Mais derrière la technologie, les processus demeurent. Pour Patrick Laredo, secrétaire général de Wil Groupe, spécialisé dans le recrutement international de managers de transition, le DRH de demain est « celui qui saura à la fois faciliter le transnational et faire venir un étranger en local pour son expertise ». Ce qui se traduit par un travail de réseau permanent pour constituer des équipes internationales d’experts. En termes de mode de recrutement, « aujourd’hui il y a une frontière entre les profils recrutés par Internet et ceux qui suivent le classique cheminement réseau, CV (virtuel ou pas), entretiens, recrutement, dit-il. Pour tous les profils standards, le fichier informatique est bien, mais pour les profils experts, c’est le réseau qui prime ».

Les sources les moins chronophages

Aux Etats-Unis, le recrutement sur les réseaux sociaux va de pair avec la pratique de la cooptation. La recommandation personnelle du candidat a gagné du terrain à la faveur de la crise. En France, dans quatre recrutements sur dix, le candidat-cadre était connu de l’entreprise avant le début du processus de recrutement, constate l’APEC. «Les recruteurs se tournent d’abord vers les ­moyens de sourcing les moins chronophages et les moins coûteux », commente l’association.Selon la dernière enquête « Sourcing » de l’APEC publiée en juin, il n’y a pas de substitution de nouveaux modes de recrutement aux anciens. Les recruteurs privilégient dans ­l’ordre : les candidatures spontanées (62 %), les contacts du recruteur (55 %), la cooptation (36 %), les candidatures d’anciens stagiaires (34 %), et les réseaux sociaux (22 %). Les entreprises de plus de 1 000 salariés sont celles qui utilisent le plus de «sources » de candidats, cinq en moyenne. Les modes de recrutement de demain s’inscrivent donc dans la complémentarité.

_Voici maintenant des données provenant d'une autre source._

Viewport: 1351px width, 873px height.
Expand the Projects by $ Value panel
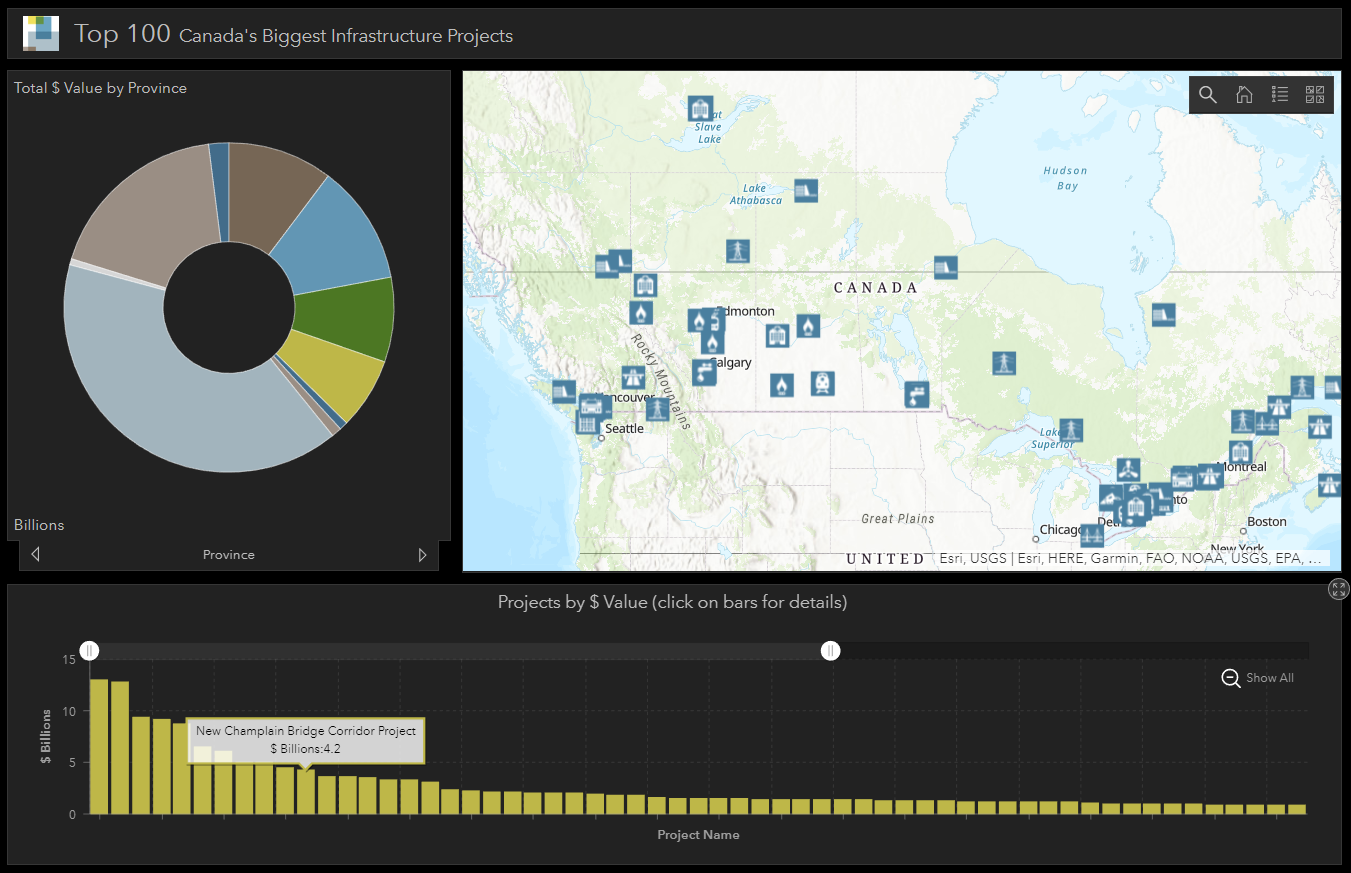(1338, 589)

« L’ensemble des recherches montre qu’un recrutement “réussi” – pour l’entreprise et le candidat : adaptation du candidat aux missions qui lui seront confiées, adaptation du candidat aux valeurs de l’entreprise, adaptation au travail en équipe, relations fluides au travail avec les collègues et le manager, etc. – est une opération relativement délicate qui requiert l’analyse d’un ensemble d’informations fournies par le CV (compétences), un test de potentiel cognitif (raisonnement logique), un test de personnalité (styles de comportements habituels), une évaluation des motivations et intérêts, attentes, aspirations, une mise en ­situation, et un ensemble d’informations recueillies par un entretien (structuré ou non structuré), explique Jean-Pierre Rolland, profes­seur émérite en psychologie, à l’Université Paris Ouest Nanterre-La Défense. Se passer, pour des raisons économiques ou pratiques, des informations fournies par l’une ou l’autre de ces méthodes revient inévitablement à perdre des informations qui peuvent s’avérer cruciales lors d’un recrutement. » Le CV a donc encore de beaux jours devant lui, qu’il soit imprimé ou reconstitué sur Internet, mais la qualité du recrutement passe par la complémentarité des approches.